[Dataset entries]
━━━━━━━━━━━━━━━━

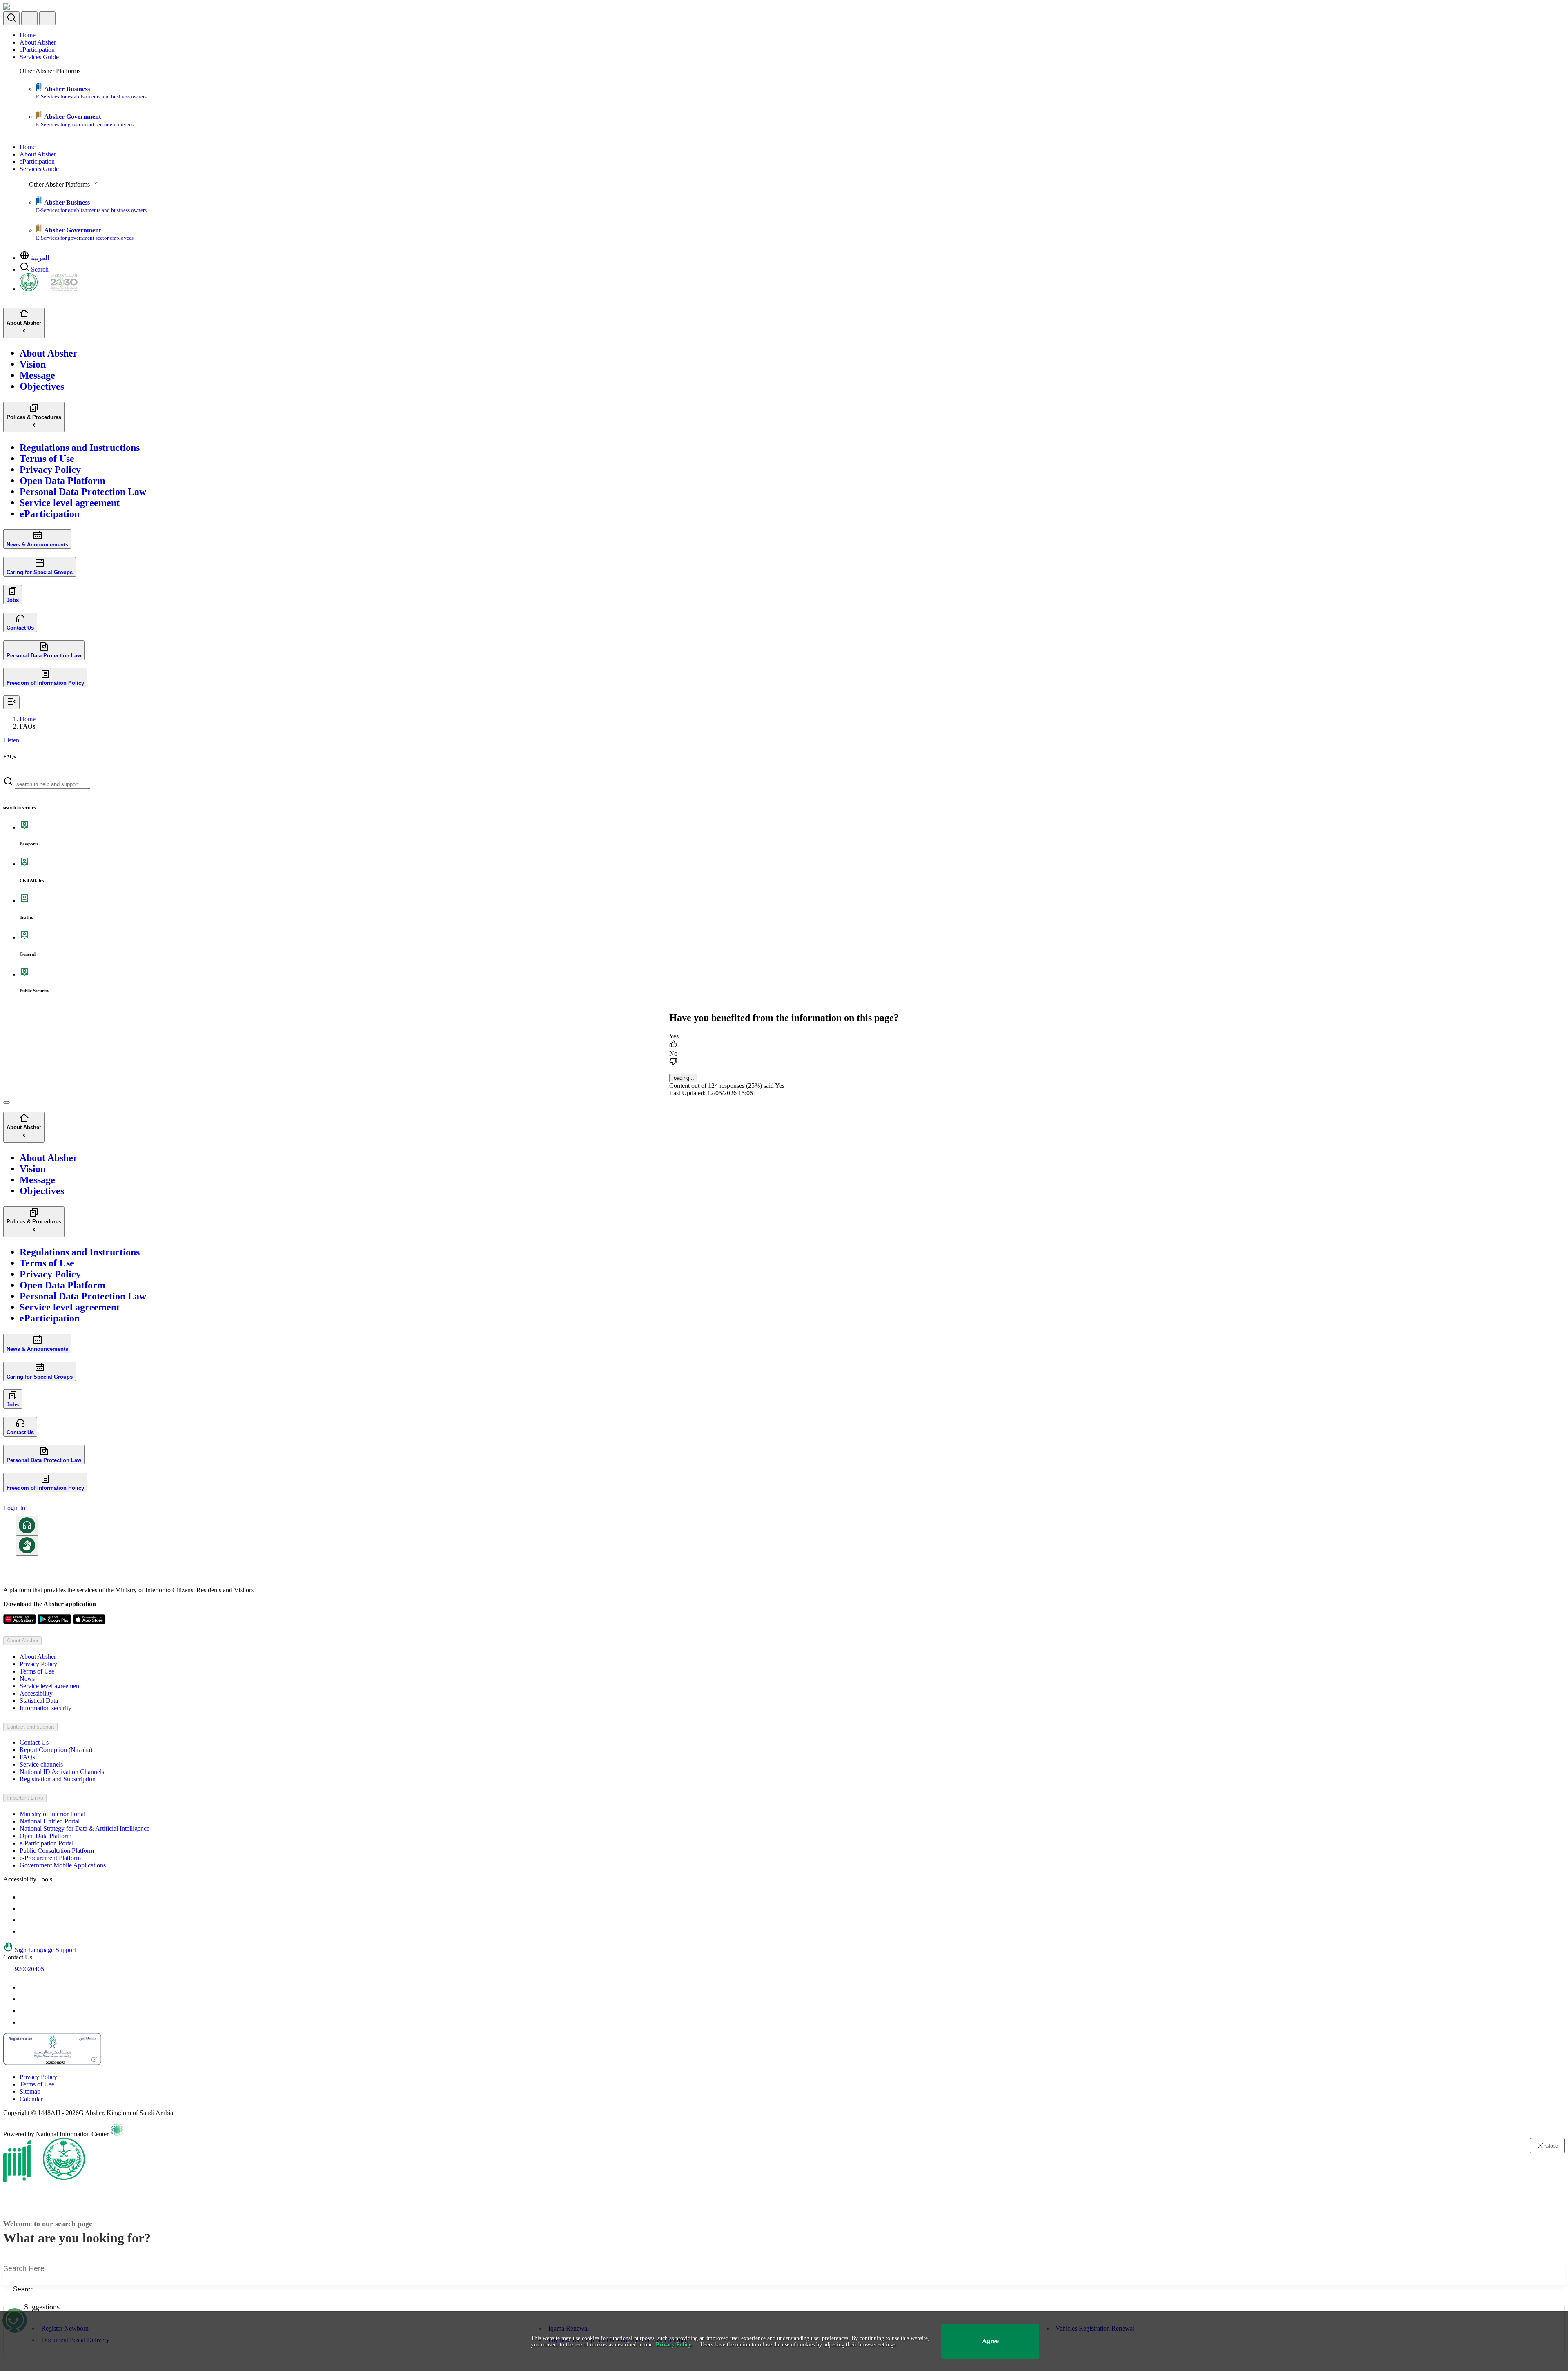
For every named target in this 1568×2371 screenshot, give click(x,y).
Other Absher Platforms (50, 70)
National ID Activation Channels (62, 1771)
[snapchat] (24, 2022)
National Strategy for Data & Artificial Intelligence (84, 1828)
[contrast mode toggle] (24, 1897)
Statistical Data (39, 1700)
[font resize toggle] (24, 1908)
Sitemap (30, 2091)
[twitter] (24, 1998)
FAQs (27, 1757)
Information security (45, 1708)
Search (40, 269)
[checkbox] (784, 1041)
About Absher (38, 42)
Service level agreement (50, 1685)
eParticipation (37, 49)
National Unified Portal (50, 1821)
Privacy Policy (38, 1663)
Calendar (31, 2098)
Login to (14, 1507)
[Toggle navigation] (47, 18)
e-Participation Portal (47, 1843)
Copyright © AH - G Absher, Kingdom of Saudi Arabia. (89, 2112)
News (27, 1678)
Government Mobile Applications (63, 1865)
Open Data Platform (45, 1835)
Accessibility (36, 1693)
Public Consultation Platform (57, 1850)
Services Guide (39, 56)
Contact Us (34, 1742)
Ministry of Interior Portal (52, 1813)
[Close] (6, 1102)
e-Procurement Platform (50, 1857)
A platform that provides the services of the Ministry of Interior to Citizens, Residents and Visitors (128, 1590)
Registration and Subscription (58, 1779)
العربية (40, 257)
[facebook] (24, 2010)
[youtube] (24, 1987)
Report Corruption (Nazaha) (56, 1749)
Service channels (41, 1764)
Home (28, 34)
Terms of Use (37, 1671)
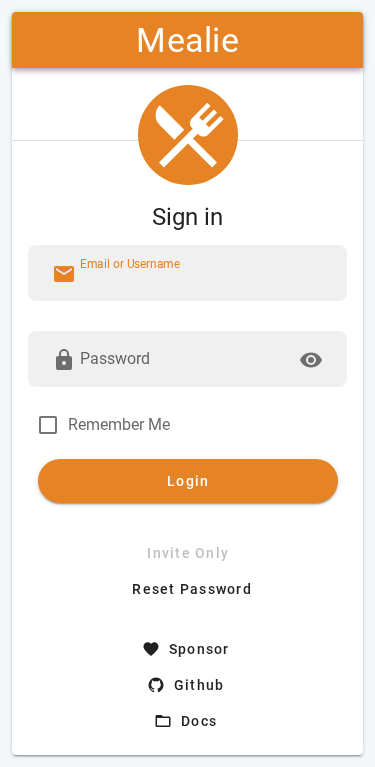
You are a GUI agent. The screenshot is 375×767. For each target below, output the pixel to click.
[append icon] (311, 360)
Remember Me (119, 424)
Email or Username (130, 264)
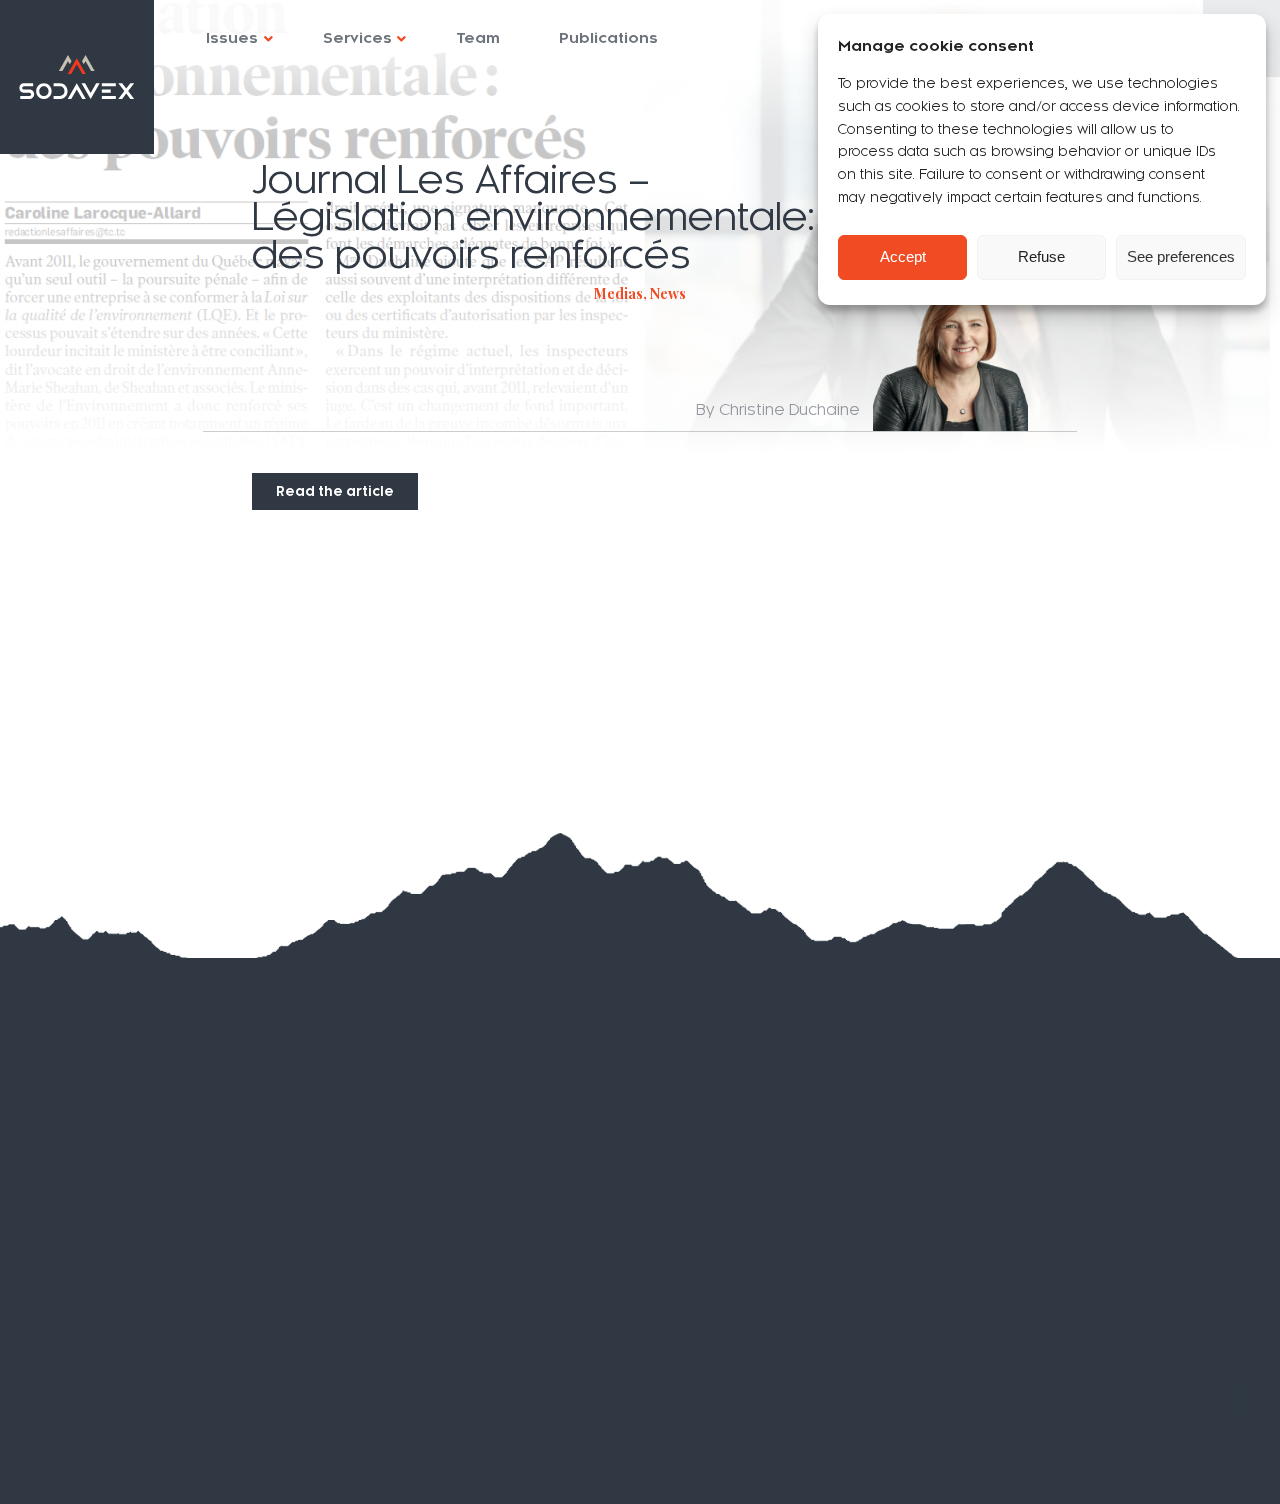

━━━━━━━━━━━━━━━━

Work required
Pictures are to be dropped; the lines from the start of the entries above through the line with "About Absher (38, 42)" are to be given again verbatim.

Answer
For every named target in this 1568×2371 screenshot, give click(x,y).
Other Absher Platforms (50, 70)
National ID Activation Channels (62, 1771)
[snapchat] (24, 2022)
National Strategy for Data & Artificial Intelligence (84, 1828)
[contrast mode toggle] (24, 1897)
Statistical Data (39, 1700)
[font resize toggle] (24, 1908)
Sitemap (30, 2091)
[twitter] (24, 1998)
FAQs (27, 1757)
Information security (45, 1708)
Search (40, 269)
[checkbox] (784, 1041)
About Absher (38, 42)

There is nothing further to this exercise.